The curly writing underneath this charming little scene says, 'Returning home at one in the morning.'
It's another of my mother's ornaments, saved from the clearance when my parents' house was sold.
I was never, never going to let this one go anywhere except my house. It always fascinated me.
Originally, it belonged to my mother's step-father. After he died, my grandmother didn't want it and my mother, who'd always liked it, took it home with her.
She called it 'the fairing', which I didn't understand. Mom explained that ornaments like it were given away as prizes at fairs. It's about a hand-span high, and made of some cheap, heavy china.
As a child, I was fascinated by its miniatureness. I used to love peering into the little bed, with its curtains, pillow, sheets and coverlet. I loved the fact that there was a little chair for the husband to be dragged over, and a little po rolling from under the bed.
Since PC didn't exist in my childhood, I hardly noticed that it showed a scene of domestic violence - something unknown in my immediate family. I thought it was funny. The little wife was beating her little husband because he'd come home at one in the morning! And the weaker woman was beating the stronger man - hilarious! (As a child, I'm glad to be able to say, I found newspaper accounts of husbands beating wives (or vice-versa) and parents beating children, flatly unbelievable - as unbelievable as pigs flying. It was simply outside my experience. This little ornament seemed quaint, as one showing a horse riding a man might, or a mouse chasing a cat.)
The husband's kicking foot has been broken off, and whatever the woman was beating him with - a slipper? a rolling pin? frying pan? - has also disappeared. Although it's an antique, I don't need to be told that it isn't worth anything.

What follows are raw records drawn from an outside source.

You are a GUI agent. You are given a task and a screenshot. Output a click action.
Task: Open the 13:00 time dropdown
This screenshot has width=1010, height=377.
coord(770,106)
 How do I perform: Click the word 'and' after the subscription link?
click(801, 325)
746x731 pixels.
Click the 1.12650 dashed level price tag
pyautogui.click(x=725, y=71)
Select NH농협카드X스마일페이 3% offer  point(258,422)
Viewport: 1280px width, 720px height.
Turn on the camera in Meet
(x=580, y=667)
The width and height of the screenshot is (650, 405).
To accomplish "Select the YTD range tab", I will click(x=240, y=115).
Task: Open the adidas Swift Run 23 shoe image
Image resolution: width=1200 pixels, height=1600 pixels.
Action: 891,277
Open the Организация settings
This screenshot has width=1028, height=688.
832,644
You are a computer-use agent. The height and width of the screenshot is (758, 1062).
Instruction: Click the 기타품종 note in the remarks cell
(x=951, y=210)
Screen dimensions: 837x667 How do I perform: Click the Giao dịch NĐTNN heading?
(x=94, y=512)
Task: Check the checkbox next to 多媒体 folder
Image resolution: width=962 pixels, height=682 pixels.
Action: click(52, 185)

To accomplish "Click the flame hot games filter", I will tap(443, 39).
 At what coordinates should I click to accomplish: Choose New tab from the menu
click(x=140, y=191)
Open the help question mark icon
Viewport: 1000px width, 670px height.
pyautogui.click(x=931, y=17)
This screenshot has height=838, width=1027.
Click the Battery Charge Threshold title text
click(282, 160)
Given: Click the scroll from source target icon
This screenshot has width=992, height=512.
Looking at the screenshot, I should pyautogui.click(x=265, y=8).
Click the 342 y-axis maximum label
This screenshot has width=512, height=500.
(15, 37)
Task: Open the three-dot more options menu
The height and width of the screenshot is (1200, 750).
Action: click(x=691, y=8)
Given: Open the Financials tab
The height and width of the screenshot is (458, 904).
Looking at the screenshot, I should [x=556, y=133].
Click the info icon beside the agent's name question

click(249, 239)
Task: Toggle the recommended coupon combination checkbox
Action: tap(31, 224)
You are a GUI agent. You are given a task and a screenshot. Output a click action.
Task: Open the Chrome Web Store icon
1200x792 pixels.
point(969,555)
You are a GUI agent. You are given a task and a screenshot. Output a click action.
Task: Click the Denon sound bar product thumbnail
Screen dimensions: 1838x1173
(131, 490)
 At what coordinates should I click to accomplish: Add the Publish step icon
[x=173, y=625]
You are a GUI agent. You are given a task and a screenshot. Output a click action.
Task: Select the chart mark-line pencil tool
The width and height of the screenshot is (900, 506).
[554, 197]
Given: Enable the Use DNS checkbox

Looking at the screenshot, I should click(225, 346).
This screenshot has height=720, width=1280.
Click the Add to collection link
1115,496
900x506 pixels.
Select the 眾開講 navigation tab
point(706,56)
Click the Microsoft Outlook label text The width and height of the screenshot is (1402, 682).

Aren't those natty pyjamas? |
I was intrigued by a display in York Museum, though. They had many, many fairings, of all sizes, some a foot square. Some were coloured like the one pictured here, others were blue, or pink, or yellow all over. Several were plainly from the same series as 'One in the Morning' with similar characters. But they didn't seem to have a single example of 'One in the Morning.'
Perhaps that particular scene wasn't popular? I imagine it was mostly women who chose these fairings, and in a time when wife-beating was common and accepted, perhaps not many woman thought it was funny, even with the roles reversed? (My Grandfather and Great-Grandfather Price were considered unusual in that they didn't hit either their wives or children. Indeed, my Grandfather told his son, my father: 'Only a coward hits somebody weaker than himself.')
I was only told, as a child, that my maternal grandmother 'hadn't wanted' the fairing after her husband died. When I was older I learned that he used to beat her. Maybe that was why she didn't want to give it house-room?
It will continue to be safe in my house, but I have to admit that I find it more sinister now than I used to. It doesn't seem so charming, and not nearly as funny. But it's of its time, and teaches us something about that time.